Requirement - For the entries below, how many lines include the word "screenshot"? Give the figure and nothing more.

** Opening Extracted entries block **

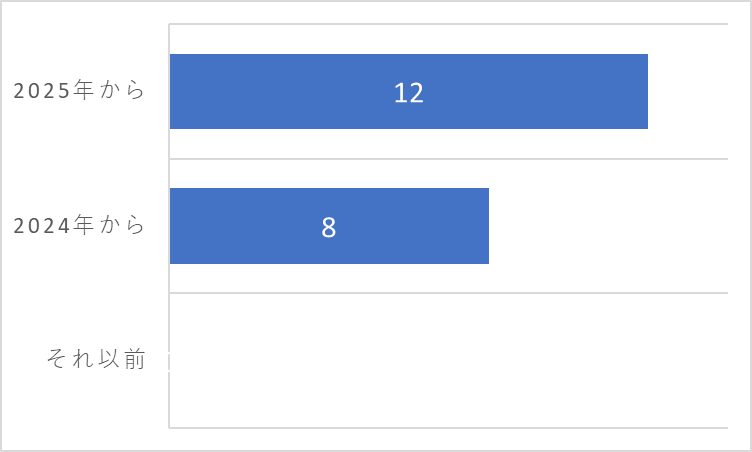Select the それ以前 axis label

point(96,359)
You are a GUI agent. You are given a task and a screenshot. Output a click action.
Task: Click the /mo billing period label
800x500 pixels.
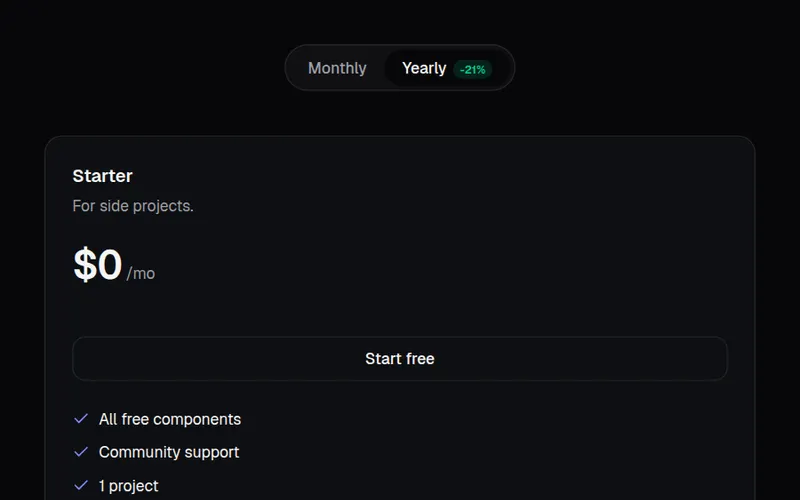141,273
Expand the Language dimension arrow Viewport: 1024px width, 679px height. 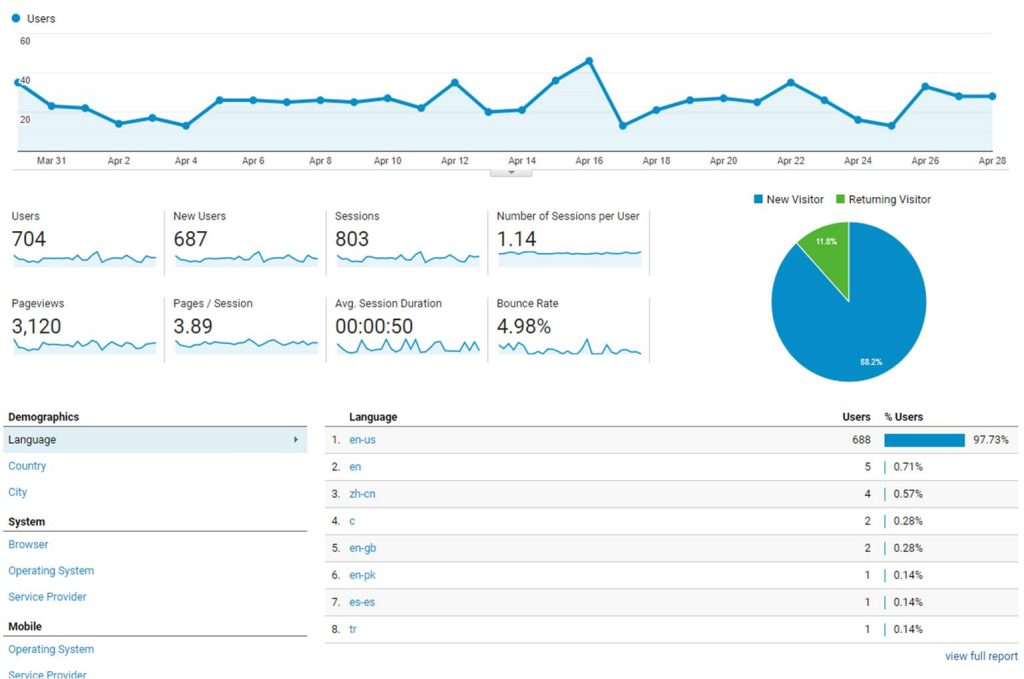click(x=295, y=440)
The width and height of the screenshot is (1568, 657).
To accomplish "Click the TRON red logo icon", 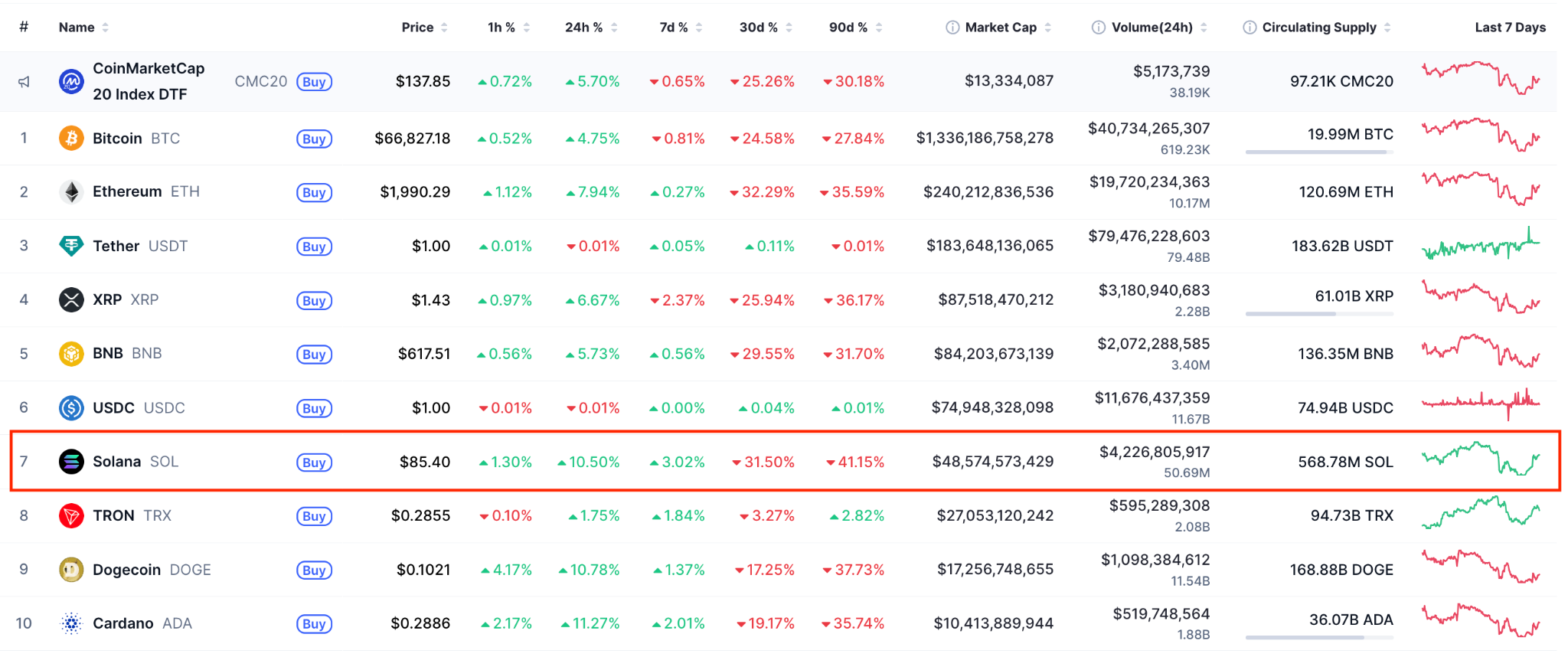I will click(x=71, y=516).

** Closing Extracted entries block **

Written answer - 2